WHAT TO PRODUCE ::
Every entry must be echoed exactly.

--- INPUT RECORDS ---

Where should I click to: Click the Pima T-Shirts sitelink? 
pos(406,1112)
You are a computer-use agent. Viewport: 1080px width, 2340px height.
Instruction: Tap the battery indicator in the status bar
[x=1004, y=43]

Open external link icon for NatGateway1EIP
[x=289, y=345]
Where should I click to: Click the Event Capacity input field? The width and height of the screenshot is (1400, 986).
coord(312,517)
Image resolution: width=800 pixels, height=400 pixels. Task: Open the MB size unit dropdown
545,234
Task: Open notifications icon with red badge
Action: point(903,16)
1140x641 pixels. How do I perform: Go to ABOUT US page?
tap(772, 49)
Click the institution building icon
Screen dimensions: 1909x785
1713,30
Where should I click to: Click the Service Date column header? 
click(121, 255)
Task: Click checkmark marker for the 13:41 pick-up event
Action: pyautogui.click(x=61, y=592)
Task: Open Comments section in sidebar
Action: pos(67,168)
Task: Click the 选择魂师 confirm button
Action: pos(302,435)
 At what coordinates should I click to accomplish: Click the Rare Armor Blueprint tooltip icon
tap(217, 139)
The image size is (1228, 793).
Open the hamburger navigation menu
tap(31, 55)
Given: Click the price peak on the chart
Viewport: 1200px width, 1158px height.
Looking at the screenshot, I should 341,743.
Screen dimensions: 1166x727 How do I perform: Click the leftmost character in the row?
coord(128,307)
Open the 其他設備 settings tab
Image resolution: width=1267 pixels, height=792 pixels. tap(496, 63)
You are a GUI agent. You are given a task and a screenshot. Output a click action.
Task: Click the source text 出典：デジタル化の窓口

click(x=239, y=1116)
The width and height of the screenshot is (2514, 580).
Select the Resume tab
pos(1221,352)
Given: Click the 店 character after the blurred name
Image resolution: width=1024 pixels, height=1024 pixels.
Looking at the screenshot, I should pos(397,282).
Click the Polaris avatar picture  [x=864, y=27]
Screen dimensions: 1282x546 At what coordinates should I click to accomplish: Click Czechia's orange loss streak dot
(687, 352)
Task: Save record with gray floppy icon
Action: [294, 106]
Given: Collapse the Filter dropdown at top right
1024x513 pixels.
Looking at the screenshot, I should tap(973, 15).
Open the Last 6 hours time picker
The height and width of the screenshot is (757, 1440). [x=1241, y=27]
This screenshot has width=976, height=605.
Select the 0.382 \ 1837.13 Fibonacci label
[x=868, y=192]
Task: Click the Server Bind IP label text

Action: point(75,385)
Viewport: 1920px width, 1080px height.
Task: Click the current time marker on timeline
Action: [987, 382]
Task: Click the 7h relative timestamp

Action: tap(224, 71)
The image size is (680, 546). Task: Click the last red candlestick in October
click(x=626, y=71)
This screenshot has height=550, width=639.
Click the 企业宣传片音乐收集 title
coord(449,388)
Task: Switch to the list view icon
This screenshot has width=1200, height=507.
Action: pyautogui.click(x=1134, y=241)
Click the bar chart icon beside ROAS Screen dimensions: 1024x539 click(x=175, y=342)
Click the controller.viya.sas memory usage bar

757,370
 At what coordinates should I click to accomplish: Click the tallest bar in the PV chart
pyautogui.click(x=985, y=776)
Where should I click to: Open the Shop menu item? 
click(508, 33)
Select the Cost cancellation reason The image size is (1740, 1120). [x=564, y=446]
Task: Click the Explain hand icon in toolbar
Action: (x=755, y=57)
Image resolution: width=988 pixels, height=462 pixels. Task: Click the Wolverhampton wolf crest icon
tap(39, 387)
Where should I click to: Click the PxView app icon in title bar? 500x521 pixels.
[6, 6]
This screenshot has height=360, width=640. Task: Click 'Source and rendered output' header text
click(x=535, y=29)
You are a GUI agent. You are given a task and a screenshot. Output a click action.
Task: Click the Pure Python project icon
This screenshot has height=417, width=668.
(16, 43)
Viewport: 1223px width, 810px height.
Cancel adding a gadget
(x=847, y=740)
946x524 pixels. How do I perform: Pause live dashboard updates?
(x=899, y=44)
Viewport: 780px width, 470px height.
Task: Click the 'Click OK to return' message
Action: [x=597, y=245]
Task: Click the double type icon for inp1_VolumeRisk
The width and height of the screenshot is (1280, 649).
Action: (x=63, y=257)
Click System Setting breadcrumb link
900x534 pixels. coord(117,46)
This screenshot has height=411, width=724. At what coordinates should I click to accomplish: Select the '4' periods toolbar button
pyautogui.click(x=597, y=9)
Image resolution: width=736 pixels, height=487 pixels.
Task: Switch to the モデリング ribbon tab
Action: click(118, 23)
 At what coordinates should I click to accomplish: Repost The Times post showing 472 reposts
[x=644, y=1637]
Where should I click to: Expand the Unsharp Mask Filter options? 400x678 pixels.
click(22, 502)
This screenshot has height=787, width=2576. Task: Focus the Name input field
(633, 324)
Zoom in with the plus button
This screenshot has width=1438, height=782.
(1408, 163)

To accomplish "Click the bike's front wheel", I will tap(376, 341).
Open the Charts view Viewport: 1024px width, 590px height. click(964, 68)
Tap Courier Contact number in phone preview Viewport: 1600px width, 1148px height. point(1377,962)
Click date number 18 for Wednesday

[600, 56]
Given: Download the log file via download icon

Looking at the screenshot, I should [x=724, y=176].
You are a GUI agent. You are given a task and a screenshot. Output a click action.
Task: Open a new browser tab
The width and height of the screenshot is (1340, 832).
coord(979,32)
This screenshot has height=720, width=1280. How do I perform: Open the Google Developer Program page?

---

ANSWER FOR THIS EXERCISE ::
Where should I click to: Click the Pima T-Shirts sitelink? 
pos(406,1112)
You are a computer-use agent. Viewport: 1080px width, 2340px height.
Instruction: Tap the battery indicator in the status bar
[x=1004, y=43]

Open external link icon for NatGateway1EIP
[x=289, y=345]
Where should I click to: Click the Event Capacity input field? The width and height of the screenshot is (1400, 986).
coord(312,517)
Image resolution: width=800 pixels, height=400 pixels. Task: Open the MB size unit dropdown
545,234
Task: Open notifications icon with red badge
Action: point(903,16)
1140x641 pixels. How do I perform: Go to ABOUT US page?
tap(772, 49)
Click the institution building icon
Screen dimensions: 1909x785
1713,30
Where should I click to: Click the Service Date column header? 
click(121, 255)
Task: Click checkmark marker for the 13:41 pick-up event
Action: pyautogui.click(x=61, y=592)
Task: Open Comments section in sidebar
Action: pos(67,168)
Task: Click the 选择魂师 confirm button
Action: pos(302,435)
 At what coordinates should I click to accomplish: Click the Rare Armor Blueprint tooltip icon
tap(217, 139)
The image size is (1228, 793).
Open the hamburger navigation menu
tap(31, 55)
Given: Click the price peak on the chart
Viewport: 1200px width, 1158px height.
Looking at the screenshot, I should 341,743.
Screen dimensions: 1166x727 How do I perform: Click the leftmost character in the row?
coord(128,307)
Open the 其他設備 settings tab
Image resolution: width=1267 pixels, height=792 pixels. tap(496, 63)
You are a GUI agent. You are given a task and a screenshot. Output a click action.
Task: Click the source text 出典：デジタル化の窓口

click(x=239, y=1116)
The width and height of the screenshot is (2514, 580).
Select the Resume tab
pos(1221,352)
Given: Click the 店 character after the blurred name
Image resolution: width=1024 pixels, height=1024 pixels.
Looking at the screenshot, I should pos(397,282).
Click the Polaris avatar picture  [x=864, y=27]
Screen dimensions: 1282x546 At what coordinates should I click to accomplish: Click Czechia's orange loss streak dot
(687, 352)
Task: Save record with gray floppy icon
Action: [294, 106]
Given: Collapse the Filter dropdown at top right
1024x513 pixels.
Looking at the screenshot, I should tap(973, 15).
Open the Last 6 hours time picker
The height and width of the screenshot is (757, 1440). [x=1241, y=27]
This screenshot has width=976, height=605.
Select the 0.382 \ 1837.13 Fibonacci label
[x=868, y=192]
Task: Click the Server Bind IP label text

Action: point(75,385)
Viewport: 1920px width, 1080px height.
Task: Click the current time marker on timeline
Action: [987, 382]
Task: Click the 7h relative timestamp

Action: tap(224, 71)
The image size is (680, 546). Task: Click the last red candlestick in October
click(x=626, y=71)
This screenshot has height=550, width=639.
Click the 企业宣传片音乐收集 title
coord(449,388)
Task: Switch to the list view icon
This screenshot has width=1200, height=507.
Action: pyautogui.click(x=1134, y=241)
Click the bar chart icon beside ROAS Screen dimensions: 1024x539 click(x=175, y=342)
Click the controller.viya.sas memory usage bar

757,370
 At what coordinates should I click to accomplish: Click the tallest bar in the PV chart
pyautogui.click(x=985, y=776)
Where should I click to: Open the Shop menu item? 
click(508, 33)
Select the Cost cancellation reason The image size is (1740, 1120). [x=564, y=446]
Task: Click the Explain hand icon in toolbar
Action: (x=755, y=57)
Image resolution: width=988 pixels, height=462 pixels. Task: Click the Wolverhampton wolf crest icon
tap(39, 387)
Where should I click to: Click the PxView app icon in title bar? 500x521 pixels.
[6, 6]
This screenshot has height=360, width=640. Task: Click 'Source and rendered output' header text
click(x=535, y=29)
You are a GUI agent. You are given a task and a screenshot. Output a click action.
Task: Click the Pure Python project icon
This screenshot has height=417, width=668.
(16, 43)
Viewport: 1223px width, 810px height.
Cancel adding a gadget
(x=847, y=740)
946x524 pixels. How do I perform: Pause live dashboard updates?
(x=899, y=44)
Viewport: 780px width, 470px height.
Task: Click the 'Click OK to return' message
Action: [x=597, y=245]
Task: Click the double type icon for inp1_VolumeRisk
The width and height of the screenshot is (1280, 649).
Action: (x=63, y=257)
Click System Setting breadcrumb link
900x534 pixels. coord(117,46)
This screenshot has height=411, width=724. At what coordinates should I click to accomplish: Select the '4' periods toolbar button
pyautogui.click(x=597, y=9)
Image resolution: width=736 pixels, height=487 pixels.
Task: Switch to the モデリング ribbon tab
Action: click(118, 23)
 At what coordinates should I click to accomplish: Repost The Times post showing 472 reposts
[x=644, y=1637]
Where should I click to: Expand the Unsharp Mask Filter options? 400x678 pixels.
click(22, 502)
This screenshot has height=787, width=2576. Task: Focus the Name input field
(633, 324)
Zoom in with the plus button
This screenshot has width=1438, height=782.
(1408, 163)

To accomplish "Click the bike's front wheel", I will tap(376, 341).
Open the Charts view Viewport: 1024px width, 590px height. click(964, 68)
Tap Courier Contact number in phone preview Viewport: 1600px width, 1148px height. point(1377,962)
Click date number 18 for Wednesday

[600, 56]
Given: Download the log file via download icon

Looking at the screenshot, I should [x=724, y=176].
You are a GUI agent. You are given a task and a screenshot. Output a click action.
Task: Open a new browser tab
The width and height of the screenshot is (1340, 832).
coord(979,32)
This screenshot has height=720, width=1280. How do I perform: Open the Google Developer Program page?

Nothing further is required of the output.